Patient satisfaction was positive in 80% after 87 months, slightly lower than the 92% found after 12 months in our RCT PROLOVE [12] on laparoscopic versus open IHR. Iqbal et al. [5] noted 89% satisfied patients, but Langbach et al. [6] only 48%. Two important differences are found between these studies. First is the recurrence rate (5 vs. 28%), and second is the proportion of operated recurrent hernias (35 vs. 18%). Recurrent incisional hernias are usually more complex and have higher recurrence rates than primary incisional hernias [4]. However, in this study we did not find a difference in recurrence rates between primary and recurrent incisional hernias, coinciding with the findings by Singhal et al. [11]. For obvious reasons, satisfaction decreases when the patient suffers from chronic pain or when a recurrence occurs [6].

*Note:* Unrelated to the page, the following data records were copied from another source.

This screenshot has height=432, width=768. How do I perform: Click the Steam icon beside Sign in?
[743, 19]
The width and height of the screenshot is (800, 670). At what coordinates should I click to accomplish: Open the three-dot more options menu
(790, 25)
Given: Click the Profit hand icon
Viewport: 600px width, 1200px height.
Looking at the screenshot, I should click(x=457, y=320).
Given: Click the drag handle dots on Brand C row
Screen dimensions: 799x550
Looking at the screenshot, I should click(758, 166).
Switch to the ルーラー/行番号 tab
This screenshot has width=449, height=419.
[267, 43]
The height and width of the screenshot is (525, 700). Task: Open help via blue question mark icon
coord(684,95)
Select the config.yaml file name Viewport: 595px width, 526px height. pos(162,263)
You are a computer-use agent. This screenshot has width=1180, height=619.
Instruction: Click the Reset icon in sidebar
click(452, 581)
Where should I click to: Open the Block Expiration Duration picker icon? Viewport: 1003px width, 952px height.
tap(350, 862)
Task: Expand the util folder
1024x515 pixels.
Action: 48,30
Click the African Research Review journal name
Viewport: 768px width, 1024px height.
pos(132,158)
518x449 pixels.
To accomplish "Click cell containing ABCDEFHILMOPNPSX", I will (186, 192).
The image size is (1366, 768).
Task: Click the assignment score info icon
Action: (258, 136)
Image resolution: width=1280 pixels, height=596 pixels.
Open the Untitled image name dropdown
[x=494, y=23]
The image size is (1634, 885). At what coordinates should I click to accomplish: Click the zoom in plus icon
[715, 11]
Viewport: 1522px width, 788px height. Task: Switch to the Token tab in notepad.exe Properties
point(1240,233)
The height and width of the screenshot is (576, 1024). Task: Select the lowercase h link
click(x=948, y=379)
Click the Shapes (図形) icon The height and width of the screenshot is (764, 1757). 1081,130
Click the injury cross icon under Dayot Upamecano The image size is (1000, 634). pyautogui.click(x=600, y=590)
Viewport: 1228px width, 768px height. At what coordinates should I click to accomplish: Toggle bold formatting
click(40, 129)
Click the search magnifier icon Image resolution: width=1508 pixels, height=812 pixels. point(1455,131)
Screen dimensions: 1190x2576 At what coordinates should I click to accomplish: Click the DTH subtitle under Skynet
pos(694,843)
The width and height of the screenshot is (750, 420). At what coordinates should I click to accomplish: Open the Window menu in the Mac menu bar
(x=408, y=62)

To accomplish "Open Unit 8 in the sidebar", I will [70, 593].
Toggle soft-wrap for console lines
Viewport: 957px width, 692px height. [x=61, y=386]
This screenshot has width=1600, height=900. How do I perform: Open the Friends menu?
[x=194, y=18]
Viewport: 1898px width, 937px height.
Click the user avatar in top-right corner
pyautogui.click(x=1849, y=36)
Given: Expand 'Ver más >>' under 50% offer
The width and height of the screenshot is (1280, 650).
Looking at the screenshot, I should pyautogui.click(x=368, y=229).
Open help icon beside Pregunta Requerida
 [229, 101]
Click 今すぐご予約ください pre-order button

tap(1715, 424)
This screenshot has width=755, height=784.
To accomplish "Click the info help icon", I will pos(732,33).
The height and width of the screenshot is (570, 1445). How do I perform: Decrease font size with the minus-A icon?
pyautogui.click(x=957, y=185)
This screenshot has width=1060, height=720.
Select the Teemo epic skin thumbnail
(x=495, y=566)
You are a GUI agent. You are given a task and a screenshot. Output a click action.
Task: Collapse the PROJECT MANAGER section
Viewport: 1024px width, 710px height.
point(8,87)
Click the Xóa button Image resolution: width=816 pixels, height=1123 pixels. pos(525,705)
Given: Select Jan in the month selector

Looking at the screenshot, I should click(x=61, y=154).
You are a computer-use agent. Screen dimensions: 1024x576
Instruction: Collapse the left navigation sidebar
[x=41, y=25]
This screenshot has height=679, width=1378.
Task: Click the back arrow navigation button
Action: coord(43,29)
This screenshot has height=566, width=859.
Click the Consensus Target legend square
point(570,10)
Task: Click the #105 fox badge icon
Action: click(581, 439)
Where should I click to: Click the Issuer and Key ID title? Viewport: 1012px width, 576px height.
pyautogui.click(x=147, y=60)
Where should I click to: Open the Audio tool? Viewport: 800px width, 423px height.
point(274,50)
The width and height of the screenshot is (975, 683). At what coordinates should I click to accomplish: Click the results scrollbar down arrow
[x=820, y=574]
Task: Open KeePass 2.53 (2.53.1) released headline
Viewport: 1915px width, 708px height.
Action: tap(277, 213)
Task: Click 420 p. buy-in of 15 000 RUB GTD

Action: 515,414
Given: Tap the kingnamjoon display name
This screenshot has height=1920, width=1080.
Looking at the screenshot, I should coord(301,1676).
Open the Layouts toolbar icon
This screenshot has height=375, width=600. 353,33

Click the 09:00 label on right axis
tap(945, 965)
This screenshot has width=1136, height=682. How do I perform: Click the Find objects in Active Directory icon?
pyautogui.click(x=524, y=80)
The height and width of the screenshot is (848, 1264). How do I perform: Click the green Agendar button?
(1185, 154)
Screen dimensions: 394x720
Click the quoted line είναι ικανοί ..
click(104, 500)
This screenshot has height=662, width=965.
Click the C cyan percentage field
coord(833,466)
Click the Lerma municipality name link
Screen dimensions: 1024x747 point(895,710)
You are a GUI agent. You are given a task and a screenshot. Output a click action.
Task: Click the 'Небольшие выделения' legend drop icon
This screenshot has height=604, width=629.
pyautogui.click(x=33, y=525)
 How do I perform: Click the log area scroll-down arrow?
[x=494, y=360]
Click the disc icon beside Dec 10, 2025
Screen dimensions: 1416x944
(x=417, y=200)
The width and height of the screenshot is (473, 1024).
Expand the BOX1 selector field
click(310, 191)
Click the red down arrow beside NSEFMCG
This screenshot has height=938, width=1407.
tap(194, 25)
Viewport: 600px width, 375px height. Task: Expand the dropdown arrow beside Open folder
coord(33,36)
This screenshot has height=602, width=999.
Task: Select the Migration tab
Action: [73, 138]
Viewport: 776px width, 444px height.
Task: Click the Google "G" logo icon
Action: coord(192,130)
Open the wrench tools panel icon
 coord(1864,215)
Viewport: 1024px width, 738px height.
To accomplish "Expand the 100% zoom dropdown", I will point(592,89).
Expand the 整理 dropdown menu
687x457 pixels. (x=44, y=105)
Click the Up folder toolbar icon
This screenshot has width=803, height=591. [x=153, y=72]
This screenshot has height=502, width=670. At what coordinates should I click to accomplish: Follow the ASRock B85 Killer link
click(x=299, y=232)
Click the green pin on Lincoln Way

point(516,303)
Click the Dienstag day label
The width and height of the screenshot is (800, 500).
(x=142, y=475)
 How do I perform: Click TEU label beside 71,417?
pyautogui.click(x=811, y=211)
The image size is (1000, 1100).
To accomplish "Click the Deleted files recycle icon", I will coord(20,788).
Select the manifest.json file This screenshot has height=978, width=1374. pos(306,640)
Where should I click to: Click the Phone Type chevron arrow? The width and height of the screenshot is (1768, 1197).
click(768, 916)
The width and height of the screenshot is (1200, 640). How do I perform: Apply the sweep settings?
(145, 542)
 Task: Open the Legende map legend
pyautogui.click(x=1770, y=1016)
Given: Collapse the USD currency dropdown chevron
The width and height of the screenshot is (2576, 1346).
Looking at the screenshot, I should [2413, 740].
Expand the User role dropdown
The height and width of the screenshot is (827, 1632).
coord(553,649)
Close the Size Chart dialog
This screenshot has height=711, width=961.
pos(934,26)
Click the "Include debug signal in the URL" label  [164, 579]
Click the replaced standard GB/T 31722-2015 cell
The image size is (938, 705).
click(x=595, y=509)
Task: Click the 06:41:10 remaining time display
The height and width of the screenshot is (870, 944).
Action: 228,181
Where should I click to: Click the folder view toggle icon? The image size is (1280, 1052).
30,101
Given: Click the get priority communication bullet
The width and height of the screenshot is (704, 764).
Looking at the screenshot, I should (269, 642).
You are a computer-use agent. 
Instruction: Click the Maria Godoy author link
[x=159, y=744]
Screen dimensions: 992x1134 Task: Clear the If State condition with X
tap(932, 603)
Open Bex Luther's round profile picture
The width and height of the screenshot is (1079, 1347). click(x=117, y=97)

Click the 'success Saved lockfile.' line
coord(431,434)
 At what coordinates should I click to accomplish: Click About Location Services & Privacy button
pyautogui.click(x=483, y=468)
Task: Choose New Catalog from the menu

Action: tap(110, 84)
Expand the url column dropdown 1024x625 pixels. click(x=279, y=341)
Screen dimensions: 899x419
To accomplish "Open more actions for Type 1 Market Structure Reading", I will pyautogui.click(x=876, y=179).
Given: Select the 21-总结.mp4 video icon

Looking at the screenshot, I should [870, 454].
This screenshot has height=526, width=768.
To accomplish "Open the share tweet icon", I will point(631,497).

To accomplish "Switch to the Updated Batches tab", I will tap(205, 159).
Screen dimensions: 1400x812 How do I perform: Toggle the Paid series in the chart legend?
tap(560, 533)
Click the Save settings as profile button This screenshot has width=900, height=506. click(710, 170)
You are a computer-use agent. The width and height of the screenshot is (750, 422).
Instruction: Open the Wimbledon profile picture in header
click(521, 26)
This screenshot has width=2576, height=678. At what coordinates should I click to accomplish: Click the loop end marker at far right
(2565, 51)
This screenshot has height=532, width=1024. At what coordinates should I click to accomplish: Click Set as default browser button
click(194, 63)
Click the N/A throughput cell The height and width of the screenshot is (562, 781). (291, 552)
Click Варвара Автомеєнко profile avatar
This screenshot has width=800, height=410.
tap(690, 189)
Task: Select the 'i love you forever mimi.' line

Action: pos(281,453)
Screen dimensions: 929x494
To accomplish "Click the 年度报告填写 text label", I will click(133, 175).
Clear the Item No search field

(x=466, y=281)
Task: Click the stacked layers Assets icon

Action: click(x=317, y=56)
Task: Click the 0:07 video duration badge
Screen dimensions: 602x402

After 87 months, QoL was lower in 5 out of 8 dimensions in the SF-36 also reflected in both composite scores. The pattern is roughly the same 1 year after surgery [12], but with generally lower scores. Taft et al. [18] assessed the performance of the SF-36v2 in Sweden and reported data on several subgroups. The SF-36v2 has higher resolution in some subscales, but scores are comparable between versions 1 and 2 [19]. Our results compare well to the subgroup with two chronic conditions. It is reasonable that comorbidities other than the repaired incisional hernia (or the preceding surgical indication) affect QoL, considering that the mean age at follow-up was 69 years.

Conclusions

The retromuscular RS repair of midline incisional hernias has a low and acceptable recurrence rate in the long-term perspective and is equally efficient when treating recurrent incisional hernias. About one-third of diagnosed recurrences were reoperated, all without mesh removal. Patient satisfaction is high, provided chronic conditions, such as recurrence or pain, do not occur. Quality of life is reduced to a level similar to that experienced by patients with two chronic conditions.